AntibodyFlow: Normalizing Flow Model for Designing Antibody Complementarity-Determining Regions
This addresses the problem of in silico antibody design for drug discovery, offering a domain-specific incremental improvement over existing methods.
The paper tackles the challenge of designing antibody complementarity-determining regions (CDRs) by learning their 3D geometric structures, proposing AntibodyFlow, a 3D flow model that improves validity rate by up to 16.0% and reduces geometric error by 24.3% compared to baselines.
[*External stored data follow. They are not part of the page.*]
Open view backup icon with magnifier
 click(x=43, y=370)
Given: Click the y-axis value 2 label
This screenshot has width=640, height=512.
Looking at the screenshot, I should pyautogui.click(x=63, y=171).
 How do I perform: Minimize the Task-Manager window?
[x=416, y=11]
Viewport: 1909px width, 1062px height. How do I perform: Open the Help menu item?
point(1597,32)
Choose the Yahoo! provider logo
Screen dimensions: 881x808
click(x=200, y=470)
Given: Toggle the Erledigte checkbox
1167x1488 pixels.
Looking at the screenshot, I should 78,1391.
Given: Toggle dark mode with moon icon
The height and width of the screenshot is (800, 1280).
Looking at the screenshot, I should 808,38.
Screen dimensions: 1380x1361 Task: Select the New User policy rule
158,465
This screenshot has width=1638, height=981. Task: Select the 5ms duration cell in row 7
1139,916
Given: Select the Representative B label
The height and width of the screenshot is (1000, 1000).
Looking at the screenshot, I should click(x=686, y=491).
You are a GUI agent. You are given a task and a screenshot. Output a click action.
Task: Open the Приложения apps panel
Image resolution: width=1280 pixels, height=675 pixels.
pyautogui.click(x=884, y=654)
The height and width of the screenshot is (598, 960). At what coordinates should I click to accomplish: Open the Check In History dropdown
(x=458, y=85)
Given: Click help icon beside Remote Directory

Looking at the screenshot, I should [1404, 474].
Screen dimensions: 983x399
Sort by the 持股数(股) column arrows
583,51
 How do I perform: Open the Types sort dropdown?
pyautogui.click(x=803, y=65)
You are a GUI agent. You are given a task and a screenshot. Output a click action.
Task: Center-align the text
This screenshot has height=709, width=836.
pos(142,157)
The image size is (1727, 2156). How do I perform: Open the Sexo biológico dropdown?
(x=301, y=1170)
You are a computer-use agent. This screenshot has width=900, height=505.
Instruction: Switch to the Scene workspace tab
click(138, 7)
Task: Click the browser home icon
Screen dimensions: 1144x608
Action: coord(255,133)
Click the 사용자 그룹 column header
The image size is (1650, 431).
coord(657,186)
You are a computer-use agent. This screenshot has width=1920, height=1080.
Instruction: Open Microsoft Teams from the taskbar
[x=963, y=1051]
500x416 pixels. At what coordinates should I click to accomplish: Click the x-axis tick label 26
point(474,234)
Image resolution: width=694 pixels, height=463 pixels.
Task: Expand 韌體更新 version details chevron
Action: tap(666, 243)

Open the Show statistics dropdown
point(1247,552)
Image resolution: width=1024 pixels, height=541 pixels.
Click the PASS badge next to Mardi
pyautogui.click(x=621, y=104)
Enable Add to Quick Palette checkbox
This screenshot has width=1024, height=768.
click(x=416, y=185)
Therapeutic antibodies have been extensively studied in drug discovery and development in the past decades. Antibodies are specialized protective proteins that bind to antigens in a lock-to-key manner. The binding strength/affinity between an antibody and a specific antigen is heavily determined by the complementarity-determining regions (CDRs) on the antibodies. Existing machine learning methods cast in silico development of CDRs as either sequence or 3D graph (with a single chain) generation tasks and have achieved initial success. However, with CDR loops having specific geometry shapes, learning the 3D geometric structures of CDRs remains a challenge. To address this issue, we propose AntibodyFlow, a 3D flow model to design antibody CDR loops. Specifically, AntibodyFlow first constructs the distance matrix, then predicts amino acids conditioned on the distance matrix. Also, AntibodyFlow conducts constraint learning and constrained generation to ensure valid 3D structures. Experimental results indicate that AntibodyFlow outperforms the best baseline consistently with up to 16.0% relative improvement in validity rate and 24.3% relative reduction in geometric graph level error (root mean square deviation, RMSD).